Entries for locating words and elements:
════════════════════

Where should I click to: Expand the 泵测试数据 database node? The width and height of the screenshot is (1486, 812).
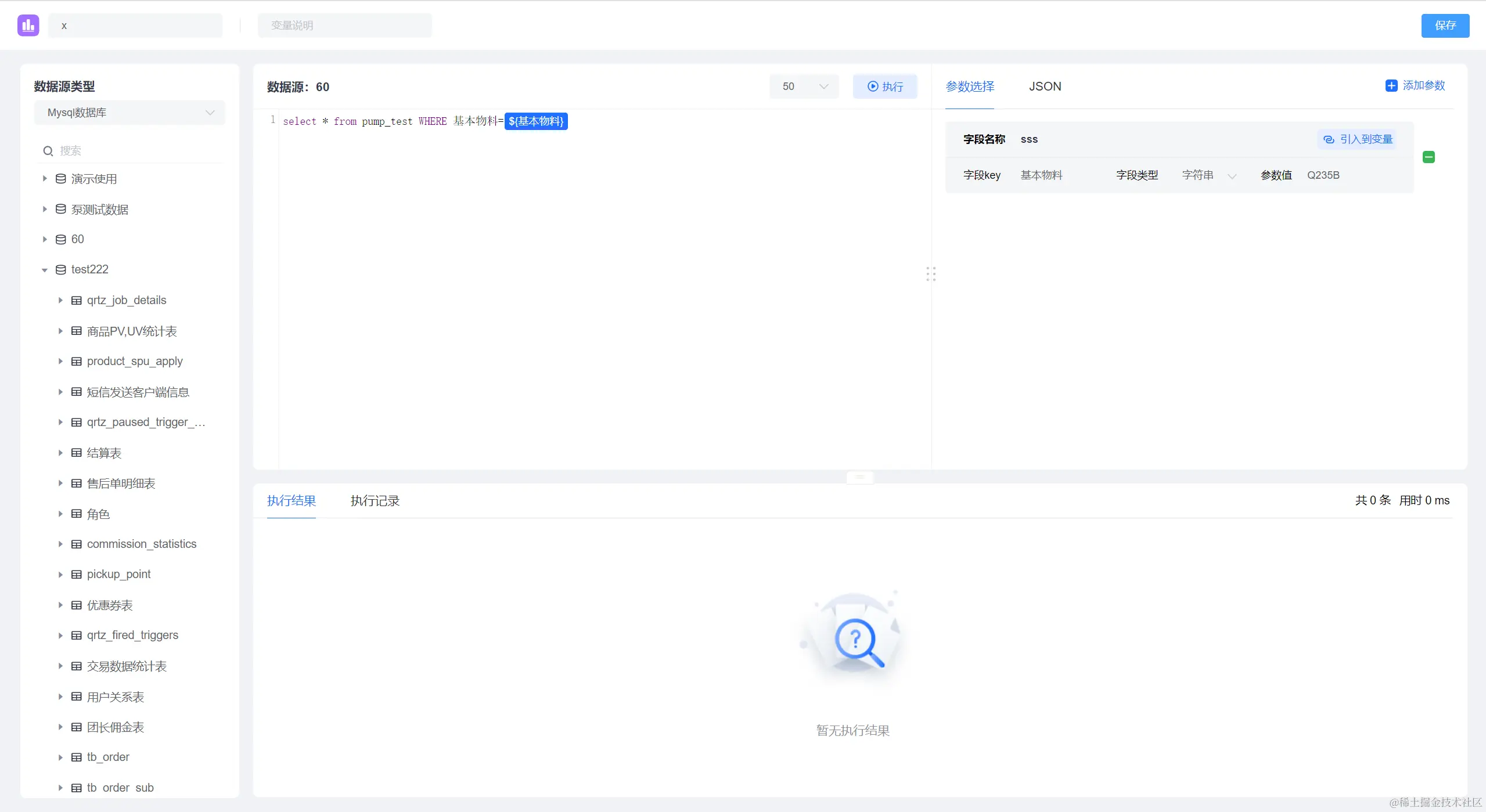coord(45,209)
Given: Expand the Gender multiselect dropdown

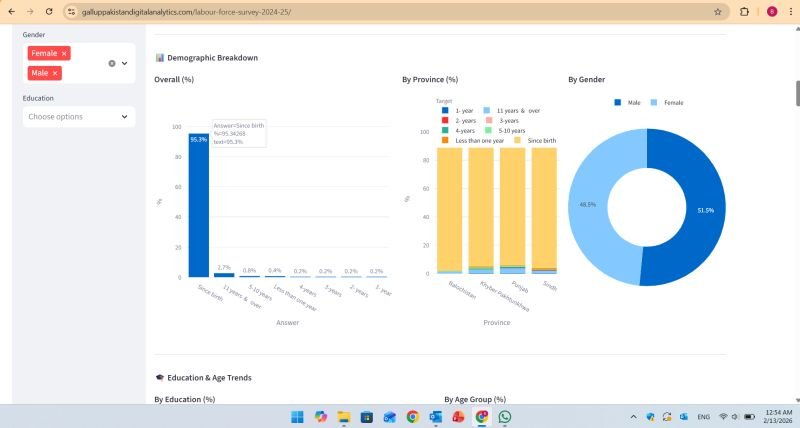Looking at the screenshot, I should click(x=125, y=63).
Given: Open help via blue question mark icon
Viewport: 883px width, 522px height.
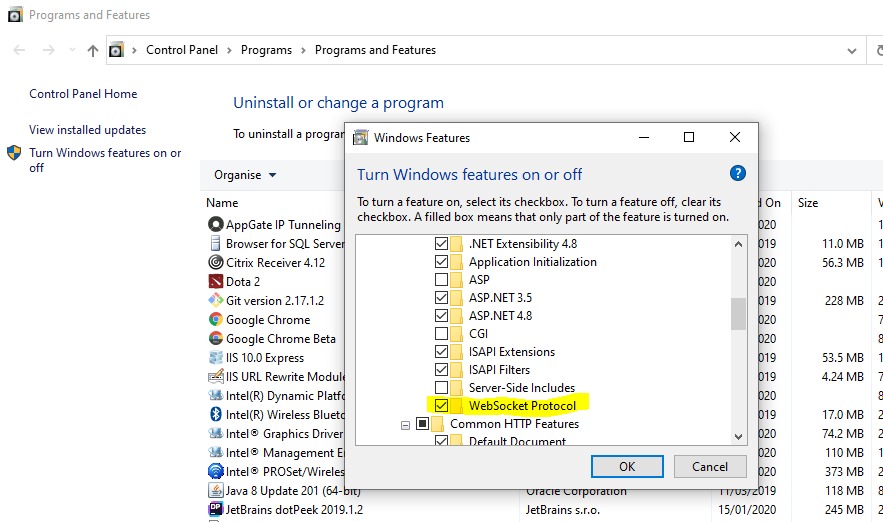Looking at the screenshot, I should 738,173.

════════════════════

Could you rewrite the entries above, changing "Expand" to "Unfold" everywhere and keeping everything else the same? Leave the pictures out.

- [EXERCISE RESULT]
Where should I click to: Unfold the 泵测试数据 database node? The width and height of the screenshot is (1486, 812).
coord(45,209)
Given: Unfold the Gender multiselect dropdown

Looking at the screenshot, I should click(x=125, y=63).
Given: Open help via blue question mark icon
Viewport: 883px width, 522px height.
Looking at the screenshot, I should 738,173.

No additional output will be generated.